_TASK GOAL_
At the line with "Given: Click envelope", start transcribing; stop after the last line of the data below. Keep it exact and leave pictures out.

_INFORMATION SUPPLIED_
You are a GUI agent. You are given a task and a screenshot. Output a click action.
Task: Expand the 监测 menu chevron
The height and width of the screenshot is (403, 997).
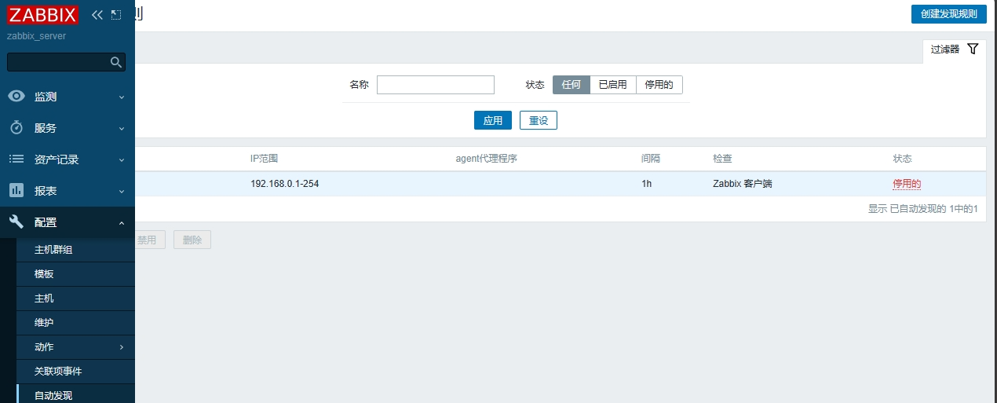pos(122,97)
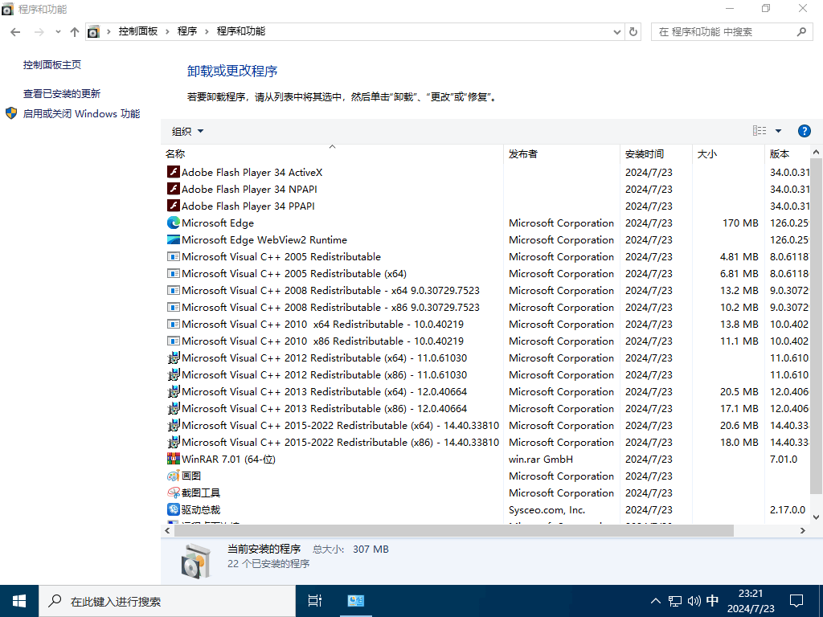Expand the address bar history dropdown

(x=616, y=32)
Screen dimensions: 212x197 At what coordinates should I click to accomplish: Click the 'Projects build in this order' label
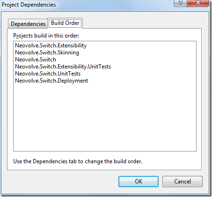pyautogui.click(x=46, y=36)
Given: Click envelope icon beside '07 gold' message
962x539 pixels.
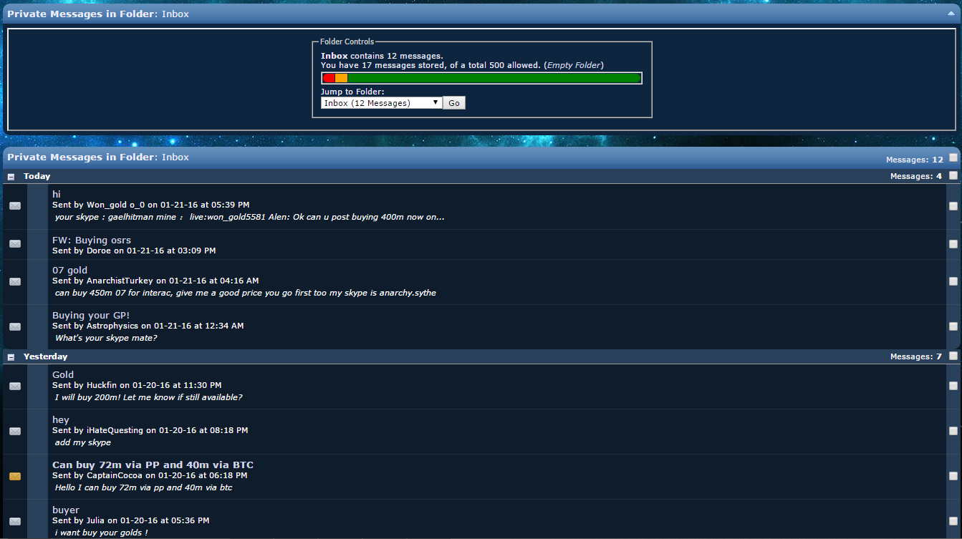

_TASK ANSWER_
Given: Click envelope icon beside '07 gold' message
962x539 pixels.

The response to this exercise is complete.